- [Exercise]:
Reproduce the lines below word for word, starting at the line that contains "the main title?" and stopping after the line that contains "pyautogui.click(x=47, y=144)". Leave the pictures out.

- [Supplied data]:
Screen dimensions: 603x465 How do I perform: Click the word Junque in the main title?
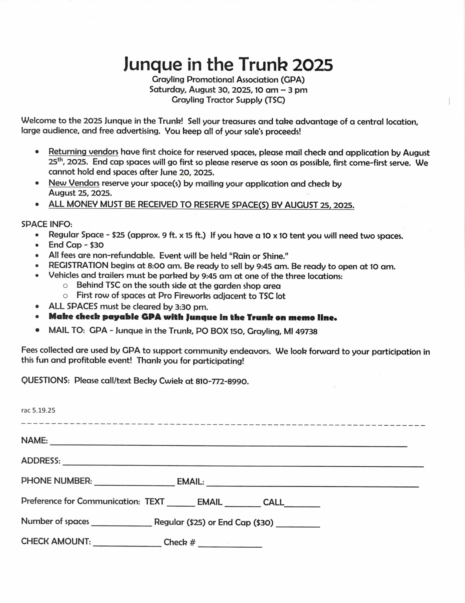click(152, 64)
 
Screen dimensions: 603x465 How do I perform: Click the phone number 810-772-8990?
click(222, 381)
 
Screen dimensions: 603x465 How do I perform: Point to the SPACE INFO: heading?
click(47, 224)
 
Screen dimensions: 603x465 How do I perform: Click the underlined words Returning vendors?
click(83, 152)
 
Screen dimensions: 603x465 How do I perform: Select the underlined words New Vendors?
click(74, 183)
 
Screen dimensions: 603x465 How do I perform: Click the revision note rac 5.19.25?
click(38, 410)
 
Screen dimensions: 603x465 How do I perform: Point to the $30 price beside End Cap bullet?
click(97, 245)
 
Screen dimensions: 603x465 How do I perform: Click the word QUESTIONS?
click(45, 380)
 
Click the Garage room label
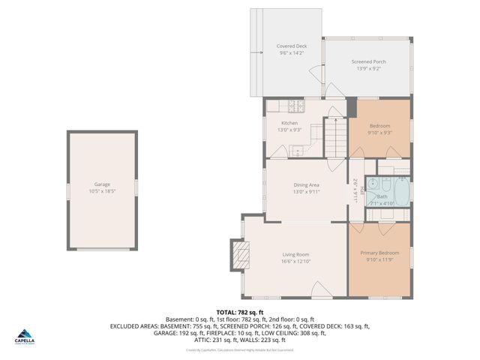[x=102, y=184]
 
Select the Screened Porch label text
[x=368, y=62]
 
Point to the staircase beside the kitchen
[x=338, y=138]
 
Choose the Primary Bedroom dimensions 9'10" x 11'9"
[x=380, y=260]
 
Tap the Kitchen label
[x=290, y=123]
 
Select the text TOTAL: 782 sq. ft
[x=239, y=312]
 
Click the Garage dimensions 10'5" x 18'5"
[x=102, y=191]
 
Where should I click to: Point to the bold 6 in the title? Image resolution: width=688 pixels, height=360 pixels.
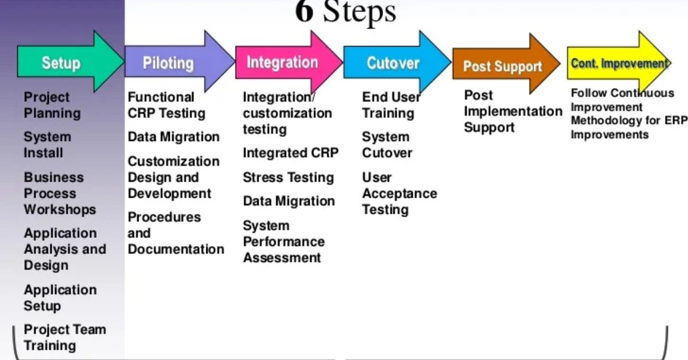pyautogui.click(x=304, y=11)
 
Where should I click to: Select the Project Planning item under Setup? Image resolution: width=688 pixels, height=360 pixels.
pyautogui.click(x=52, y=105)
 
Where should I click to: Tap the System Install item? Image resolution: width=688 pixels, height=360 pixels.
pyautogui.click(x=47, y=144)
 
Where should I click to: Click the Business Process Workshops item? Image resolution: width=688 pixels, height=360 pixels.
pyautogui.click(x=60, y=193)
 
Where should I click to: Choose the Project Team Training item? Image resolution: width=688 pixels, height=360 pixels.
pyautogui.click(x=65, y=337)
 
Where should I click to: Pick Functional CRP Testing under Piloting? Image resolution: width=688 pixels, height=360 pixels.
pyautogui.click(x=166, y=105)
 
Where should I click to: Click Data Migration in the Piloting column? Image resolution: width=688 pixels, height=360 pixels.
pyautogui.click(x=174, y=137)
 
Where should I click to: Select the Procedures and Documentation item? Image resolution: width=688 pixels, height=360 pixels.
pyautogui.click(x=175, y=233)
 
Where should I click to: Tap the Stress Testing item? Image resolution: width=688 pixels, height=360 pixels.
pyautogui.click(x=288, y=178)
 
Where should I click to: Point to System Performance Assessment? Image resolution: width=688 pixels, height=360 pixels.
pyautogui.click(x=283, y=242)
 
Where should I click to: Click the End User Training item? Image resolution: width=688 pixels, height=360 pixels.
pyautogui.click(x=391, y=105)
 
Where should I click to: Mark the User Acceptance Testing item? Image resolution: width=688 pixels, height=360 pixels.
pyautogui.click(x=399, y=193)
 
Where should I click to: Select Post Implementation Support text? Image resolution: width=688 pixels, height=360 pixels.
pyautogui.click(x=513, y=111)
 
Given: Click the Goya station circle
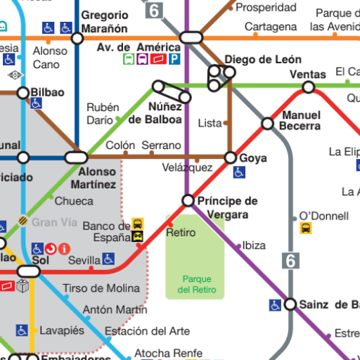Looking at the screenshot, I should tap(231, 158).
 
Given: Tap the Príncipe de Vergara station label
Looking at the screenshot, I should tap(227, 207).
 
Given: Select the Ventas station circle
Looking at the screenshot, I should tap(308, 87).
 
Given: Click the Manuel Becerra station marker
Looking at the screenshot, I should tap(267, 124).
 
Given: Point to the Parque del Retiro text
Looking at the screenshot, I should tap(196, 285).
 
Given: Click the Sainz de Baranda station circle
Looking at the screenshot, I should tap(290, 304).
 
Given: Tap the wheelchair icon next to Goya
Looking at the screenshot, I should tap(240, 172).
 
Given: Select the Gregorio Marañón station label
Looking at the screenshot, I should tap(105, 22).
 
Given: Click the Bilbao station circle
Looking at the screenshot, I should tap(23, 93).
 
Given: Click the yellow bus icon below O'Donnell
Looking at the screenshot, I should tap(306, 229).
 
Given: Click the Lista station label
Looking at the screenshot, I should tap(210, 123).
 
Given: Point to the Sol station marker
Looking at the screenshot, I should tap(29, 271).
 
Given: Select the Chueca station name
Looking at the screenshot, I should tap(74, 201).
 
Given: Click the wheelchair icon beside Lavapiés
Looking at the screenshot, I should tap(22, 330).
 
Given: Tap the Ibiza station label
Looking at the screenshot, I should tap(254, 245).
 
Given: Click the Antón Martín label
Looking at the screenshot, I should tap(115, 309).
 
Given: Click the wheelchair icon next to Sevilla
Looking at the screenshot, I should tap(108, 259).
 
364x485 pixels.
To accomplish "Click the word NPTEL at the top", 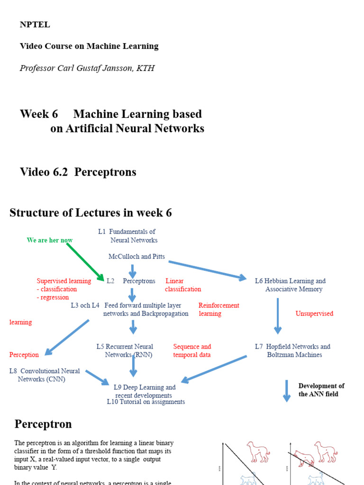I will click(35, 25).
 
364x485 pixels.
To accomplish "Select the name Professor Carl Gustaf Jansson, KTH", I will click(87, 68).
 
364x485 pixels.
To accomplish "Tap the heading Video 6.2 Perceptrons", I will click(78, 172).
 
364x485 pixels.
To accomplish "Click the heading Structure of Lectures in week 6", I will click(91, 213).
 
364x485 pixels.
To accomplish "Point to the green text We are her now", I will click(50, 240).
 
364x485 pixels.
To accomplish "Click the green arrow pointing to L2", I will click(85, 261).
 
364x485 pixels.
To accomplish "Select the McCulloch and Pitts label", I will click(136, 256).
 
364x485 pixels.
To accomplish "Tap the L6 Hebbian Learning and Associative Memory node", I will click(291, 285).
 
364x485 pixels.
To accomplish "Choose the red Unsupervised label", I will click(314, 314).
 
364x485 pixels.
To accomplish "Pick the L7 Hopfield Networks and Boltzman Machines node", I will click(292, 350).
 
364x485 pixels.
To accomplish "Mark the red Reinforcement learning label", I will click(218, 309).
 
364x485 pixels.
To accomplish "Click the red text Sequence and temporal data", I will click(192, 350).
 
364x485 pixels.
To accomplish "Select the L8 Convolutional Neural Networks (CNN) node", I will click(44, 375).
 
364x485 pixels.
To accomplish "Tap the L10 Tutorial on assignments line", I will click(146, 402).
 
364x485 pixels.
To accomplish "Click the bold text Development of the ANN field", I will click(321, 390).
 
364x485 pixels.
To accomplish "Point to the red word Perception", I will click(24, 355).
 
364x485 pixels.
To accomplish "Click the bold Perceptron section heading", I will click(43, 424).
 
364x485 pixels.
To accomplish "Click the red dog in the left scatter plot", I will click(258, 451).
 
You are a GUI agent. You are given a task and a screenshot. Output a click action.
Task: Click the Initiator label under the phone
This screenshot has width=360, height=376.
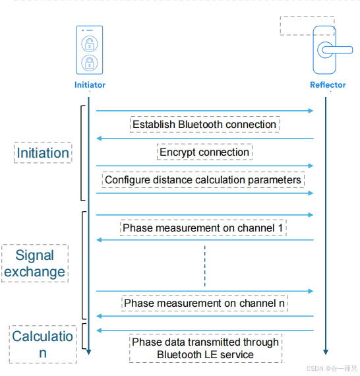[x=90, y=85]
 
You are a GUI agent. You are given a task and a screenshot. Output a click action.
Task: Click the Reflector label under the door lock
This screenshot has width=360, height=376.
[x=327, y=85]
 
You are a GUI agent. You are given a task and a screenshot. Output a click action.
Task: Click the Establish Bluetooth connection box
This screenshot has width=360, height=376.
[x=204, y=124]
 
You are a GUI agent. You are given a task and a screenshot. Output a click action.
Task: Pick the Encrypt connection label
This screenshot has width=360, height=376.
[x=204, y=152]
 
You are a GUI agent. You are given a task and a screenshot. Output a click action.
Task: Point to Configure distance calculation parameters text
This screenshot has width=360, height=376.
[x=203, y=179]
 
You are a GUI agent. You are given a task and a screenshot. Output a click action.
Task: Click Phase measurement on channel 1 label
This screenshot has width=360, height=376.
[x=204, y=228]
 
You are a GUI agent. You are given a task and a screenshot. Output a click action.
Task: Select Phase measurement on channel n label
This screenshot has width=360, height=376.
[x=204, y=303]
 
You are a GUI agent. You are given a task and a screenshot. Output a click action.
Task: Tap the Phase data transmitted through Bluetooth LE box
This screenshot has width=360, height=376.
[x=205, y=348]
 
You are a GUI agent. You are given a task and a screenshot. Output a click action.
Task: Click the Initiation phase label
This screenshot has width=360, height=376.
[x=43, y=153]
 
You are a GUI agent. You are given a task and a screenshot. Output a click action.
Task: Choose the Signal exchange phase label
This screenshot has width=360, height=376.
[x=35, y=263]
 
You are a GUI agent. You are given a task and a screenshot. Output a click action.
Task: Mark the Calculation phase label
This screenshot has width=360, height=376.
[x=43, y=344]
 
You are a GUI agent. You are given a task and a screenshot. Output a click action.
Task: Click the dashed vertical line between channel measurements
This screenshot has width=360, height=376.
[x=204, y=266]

==

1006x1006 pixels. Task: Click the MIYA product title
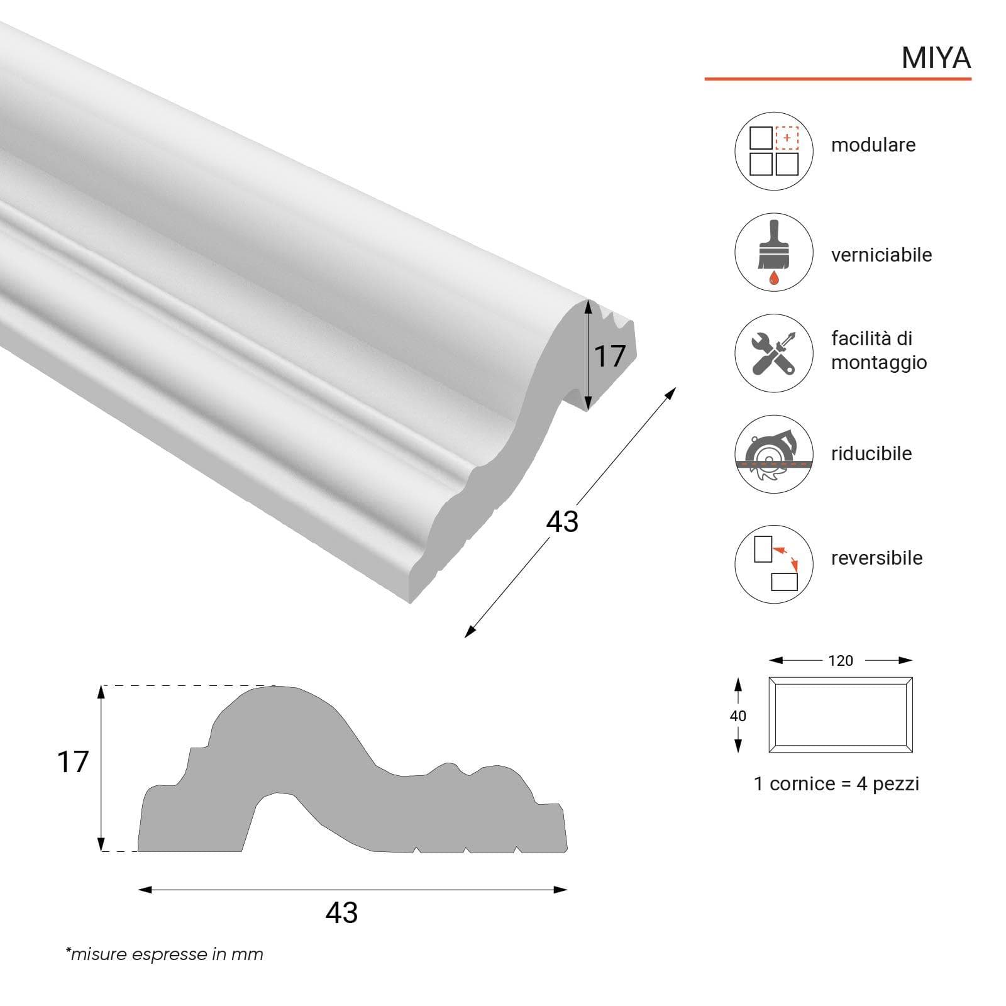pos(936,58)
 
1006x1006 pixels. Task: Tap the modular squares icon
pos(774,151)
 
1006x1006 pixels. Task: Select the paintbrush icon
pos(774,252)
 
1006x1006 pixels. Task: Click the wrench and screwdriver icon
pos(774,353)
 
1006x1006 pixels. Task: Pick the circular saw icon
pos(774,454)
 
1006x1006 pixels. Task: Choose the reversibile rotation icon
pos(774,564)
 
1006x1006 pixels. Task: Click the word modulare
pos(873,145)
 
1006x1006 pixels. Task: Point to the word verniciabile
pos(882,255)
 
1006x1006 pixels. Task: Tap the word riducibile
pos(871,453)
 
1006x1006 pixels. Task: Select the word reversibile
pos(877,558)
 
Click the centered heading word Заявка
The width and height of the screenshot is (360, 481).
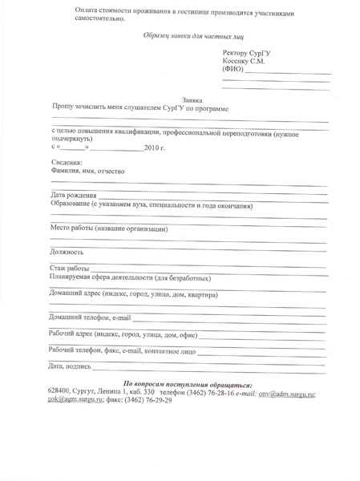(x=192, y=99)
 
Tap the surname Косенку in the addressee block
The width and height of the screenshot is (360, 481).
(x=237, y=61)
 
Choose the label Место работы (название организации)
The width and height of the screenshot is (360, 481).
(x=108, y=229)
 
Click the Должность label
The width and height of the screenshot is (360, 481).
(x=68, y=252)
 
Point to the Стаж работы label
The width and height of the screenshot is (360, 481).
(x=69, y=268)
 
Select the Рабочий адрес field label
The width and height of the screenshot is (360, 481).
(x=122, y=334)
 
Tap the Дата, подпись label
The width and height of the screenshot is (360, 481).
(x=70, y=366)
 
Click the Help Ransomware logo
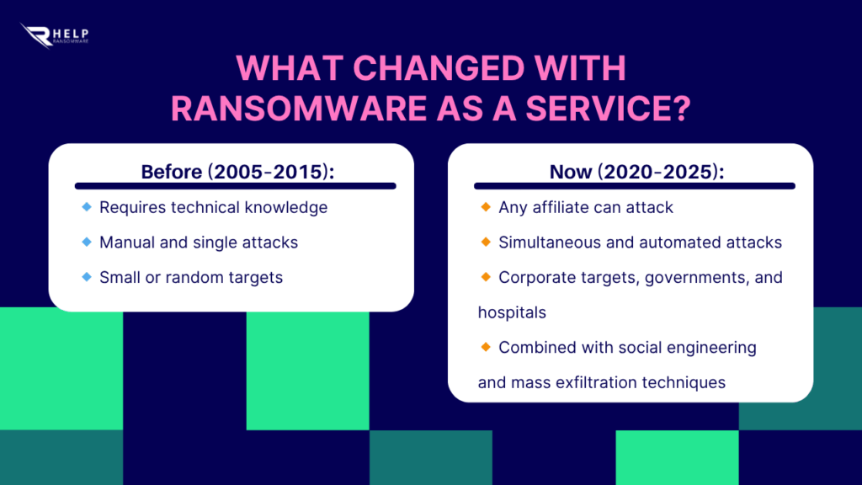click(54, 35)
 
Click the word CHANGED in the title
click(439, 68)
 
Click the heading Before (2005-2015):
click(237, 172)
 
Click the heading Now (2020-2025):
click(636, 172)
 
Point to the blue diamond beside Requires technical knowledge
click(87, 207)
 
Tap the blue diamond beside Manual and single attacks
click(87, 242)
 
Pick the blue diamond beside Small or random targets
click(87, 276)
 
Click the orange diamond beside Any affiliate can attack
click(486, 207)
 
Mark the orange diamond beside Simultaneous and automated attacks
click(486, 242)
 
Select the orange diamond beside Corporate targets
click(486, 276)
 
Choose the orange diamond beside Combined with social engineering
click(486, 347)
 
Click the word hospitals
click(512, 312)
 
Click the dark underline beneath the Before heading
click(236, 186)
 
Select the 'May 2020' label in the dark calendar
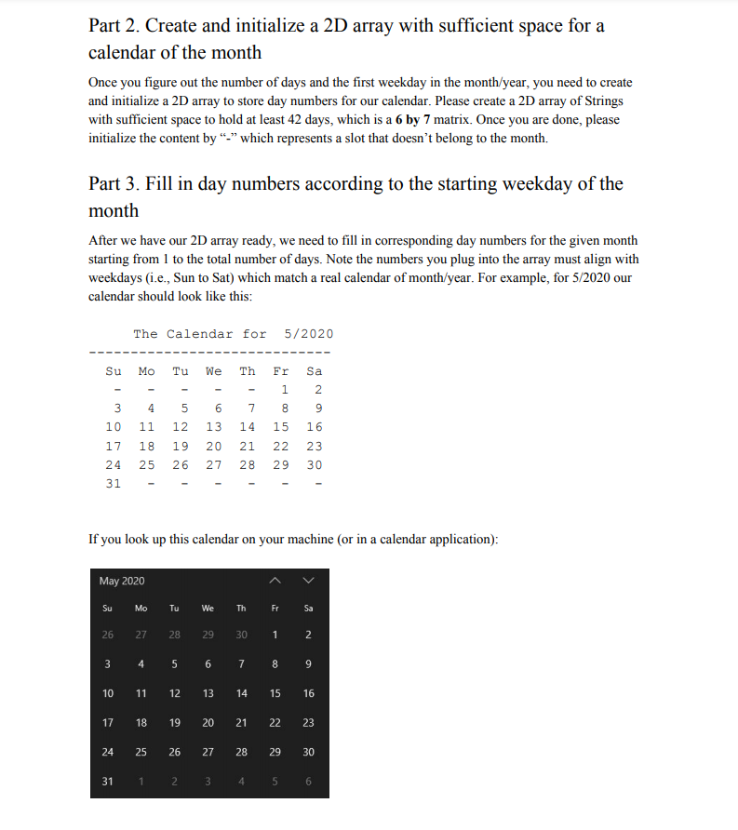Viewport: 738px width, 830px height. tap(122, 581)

--

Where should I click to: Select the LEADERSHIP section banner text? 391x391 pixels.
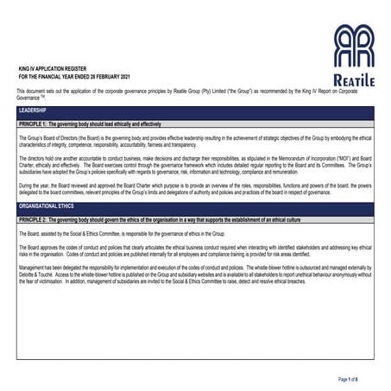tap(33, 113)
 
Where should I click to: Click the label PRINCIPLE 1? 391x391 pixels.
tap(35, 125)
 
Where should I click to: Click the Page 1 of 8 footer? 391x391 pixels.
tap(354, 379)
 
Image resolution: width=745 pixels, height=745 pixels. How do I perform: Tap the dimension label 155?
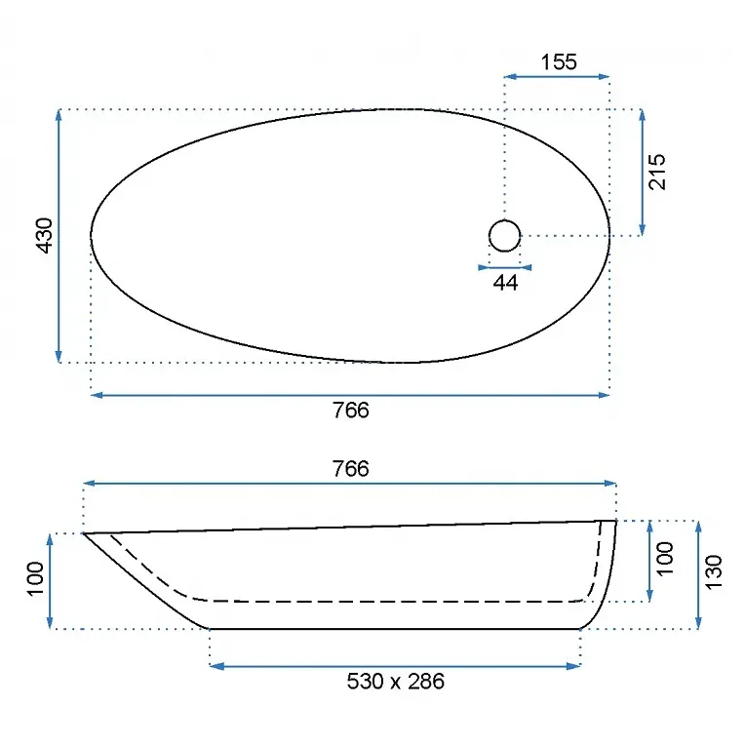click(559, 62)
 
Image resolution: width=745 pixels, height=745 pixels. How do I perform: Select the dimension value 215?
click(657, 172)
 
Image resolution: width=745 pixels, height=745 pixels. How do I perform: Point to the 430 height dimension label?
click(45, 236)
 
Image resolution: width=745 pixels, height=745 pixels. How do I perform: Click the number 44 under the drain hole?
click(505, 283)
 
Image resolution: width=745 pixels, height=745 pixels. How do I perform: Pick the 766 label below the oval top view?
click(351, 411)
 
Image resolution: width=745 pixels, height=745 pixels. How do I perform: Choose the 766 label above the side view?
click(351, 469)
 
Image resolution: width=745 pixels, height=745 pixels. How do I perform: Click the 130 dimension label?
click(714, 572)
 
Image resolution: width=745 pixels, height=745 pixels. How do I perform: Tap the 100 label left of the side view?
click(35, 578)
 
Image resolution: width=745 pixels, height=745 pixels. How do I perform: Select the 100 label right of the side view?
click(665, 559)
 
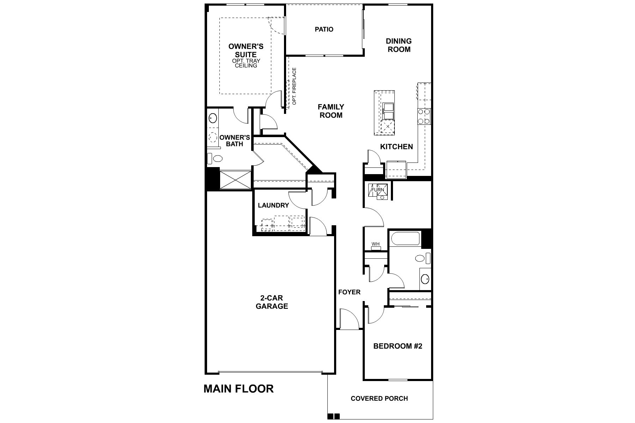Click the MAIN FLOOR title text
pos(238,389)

- [Written solution]:
Screen dimensions: 603x465 How do I perform: Click the word Junque in the main title?
click(152, 64)
 
Screen dimensions: 603x465 How do I perform: Click the phone number 810-772-8990?
click(222, 381)
 
Screen dimensions: 603x465 How do I perform: Point to the SPACE INFO: heading?
click(47, 224)
 
Screen dimensions: 603x465 How do I perform: Click the underlined words Returning vendors?
click(83, 152)
 
Screen dimensions: 603x465 How do I perform: Select the underlined words New Vendors?
click(74, 183)
 
Screen dimensions: 603x465 How do I perform: Click the revision note rac 5.19.25?
click(38, 410)
 
Screen dimensions: 603x465 How do I perform: Point to the $30 price beside End Cap bullet?
click(97, 245)
 
Screen dimensions: 603x465 How do I perform: Click the word QUESTIONS?
click(45, 380)
 
Click the Garage room label
[x=102, y=184]
 
Select the Screened Porch label text
[x=368, y=62]
 
Point to the staircase beside the kitchen
[x=338, y=138]
 
Choose the Primary Bedroom dimensions 9'10" x 11'9"
[x=380, y=260]
 
Tap the Kitchen label
[x=290, y=123]
 
Select the text TOTAL: 782 sq. ft
[x=239, y=312]
 
Click the Garage dimensions 10'5" x 18'5"
[x=102, y=191]
 
Where should I click to: Point to the bold 6 in the title? Image resolution: width=688 pixels, height=360 pixels.
pyautogui.click(x=304, y=11)
 
Where should I click to: Select the Project Planning item under Setup? Image resolution: width=688 pixels, height=360 pixels.
pyautogui.click(x=52, y=105)
 
Where should I click to: Tap the System Install item? Image resolution: width=688 pixels, height=360 pixels.
pyautogui.click(x=47, y=144)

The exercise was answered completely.